A ordenação cronológica das situações da trama em “O dia
depois” (2017) não obedece a uma ordem linear. Nada, entretanto, que torne o
entendimento das situações do roteiro confuso para o espectador. Na realidade,
essa opção artística do diretor sul-coreano se vincula ao próprio sentido
existencial que o cineasta quer dar para sua obra. As idas e vindas temporais
evidenciam o caráter narcisista e algo patético do protagonista Kim Bongwan
(Hae-hyo Kwon) diante os descaminhos de sua vida sentimental.

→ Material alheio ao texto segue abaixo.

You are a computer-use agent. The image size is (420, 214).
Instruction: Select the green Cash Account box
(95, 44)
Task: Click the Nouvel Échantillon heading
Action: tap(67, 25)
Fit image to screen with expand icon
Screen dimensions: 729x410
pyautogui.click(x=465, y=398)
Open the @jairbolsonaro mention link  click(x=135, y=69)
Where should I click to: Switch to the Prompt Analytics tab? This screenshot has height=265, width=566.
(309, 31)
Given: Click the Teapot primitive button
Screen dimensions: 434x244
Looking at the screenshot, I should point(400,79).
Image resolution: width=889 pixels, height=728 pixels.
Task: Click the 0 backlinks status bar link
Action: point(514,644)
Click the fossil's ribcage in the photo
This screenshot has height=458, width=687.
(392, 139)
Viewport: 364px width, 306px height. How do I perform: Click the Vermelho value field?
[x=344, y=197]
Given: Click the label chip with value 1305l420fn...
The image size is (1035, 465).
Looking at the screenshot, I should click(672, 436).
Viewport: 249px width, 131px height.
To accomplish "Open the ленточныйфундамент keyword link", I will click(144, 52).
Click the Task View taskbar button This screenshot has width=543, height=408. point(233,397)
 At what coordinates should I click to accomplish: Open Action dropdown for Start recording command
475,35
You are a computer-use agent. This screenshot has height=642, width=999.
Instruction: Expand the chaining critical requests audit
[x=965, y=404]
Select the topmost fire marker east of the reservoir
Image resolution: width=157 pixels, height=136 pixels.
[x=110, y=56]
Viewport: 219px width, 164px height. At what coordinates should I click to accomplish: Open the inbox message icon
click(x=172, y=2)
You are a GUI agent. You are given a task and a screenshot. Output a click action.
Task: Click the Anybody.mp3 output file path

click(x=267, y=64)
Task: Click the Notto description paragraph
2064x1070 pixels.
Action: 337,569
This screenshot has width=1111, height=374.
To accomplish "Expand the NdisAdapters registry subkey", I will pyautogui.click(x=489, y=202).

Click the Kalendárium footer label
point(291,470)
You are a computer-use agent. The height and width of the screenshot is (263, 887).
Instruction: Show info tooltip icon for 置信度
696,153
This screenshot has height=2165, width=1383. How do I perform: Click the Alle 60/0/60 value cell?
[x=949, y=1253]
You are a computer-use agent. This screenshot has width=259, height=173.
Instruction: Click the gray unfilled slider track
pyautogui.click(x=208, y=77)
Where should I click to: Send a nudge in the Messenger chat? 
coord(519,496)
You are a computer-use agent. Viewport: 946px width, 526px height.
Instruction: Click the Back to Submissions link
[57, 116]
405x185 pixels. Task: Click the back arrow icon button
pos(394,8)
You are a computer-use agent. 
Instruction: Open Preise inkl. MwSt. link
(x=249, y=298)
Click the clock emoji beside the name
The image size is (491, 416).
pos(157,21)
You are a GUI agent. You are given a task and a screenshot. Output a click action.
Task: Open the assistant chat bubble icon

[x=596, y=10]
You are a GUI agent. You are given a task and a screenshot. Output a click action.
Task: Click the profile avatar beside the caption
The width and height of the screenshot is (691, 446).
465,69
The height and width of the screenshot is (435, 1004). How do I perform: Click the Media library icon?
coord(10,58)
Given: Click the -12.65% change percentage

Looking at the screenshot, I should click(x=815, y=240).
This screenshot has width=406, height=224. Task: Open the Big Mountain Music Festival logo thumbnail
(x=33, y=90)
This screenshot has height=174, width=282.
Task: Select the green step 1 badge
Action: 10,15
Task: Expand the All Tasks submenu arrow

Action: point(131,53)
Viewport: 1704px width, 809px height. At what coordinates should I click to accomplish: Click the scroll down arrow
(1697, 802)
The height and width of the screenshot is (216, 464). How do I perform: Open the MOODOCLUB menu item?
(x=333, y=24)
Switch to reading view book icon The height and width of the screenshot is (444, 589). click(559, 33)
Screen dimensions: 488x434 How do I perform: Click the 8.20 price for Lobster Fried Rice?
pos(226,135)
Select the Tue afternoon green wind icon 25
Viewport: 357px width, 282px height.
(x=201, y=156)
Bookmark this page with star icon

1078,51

A forma com que o
personagem se relaciona com as mulheres que o rodeiam (esposa, amante,
empregada), enredando-as em uma teia de mentiras e manipulações, revela com
sutileza os próprios mecanismos de dominação machista na sociedade
contemporânea. Esse drama intimista vai se formatando de maneira insólita
dentro dos preceitos narrativos de uma comédia de erros. Hong Sang-soo se vale
de seus habituais truques estéticos com precisão e sensibilidade
impressionantes, trocando cortes óbvios da montagem por longos planos-sequência
de leves zigue-zagues no movimento da câmera e valorizando uma encenação que
privilegia intensos e desconcertantes diálogos. Estão lá também em “O dia
depois” as recorrentes, filmografia do diretor, cenas de conversas à mesa, onde
se tem a constatação que as efetivas viradas dramáticas da história e as contundentes
verdades de seus personagens se explicitam com crueza e lirismo perturbadores.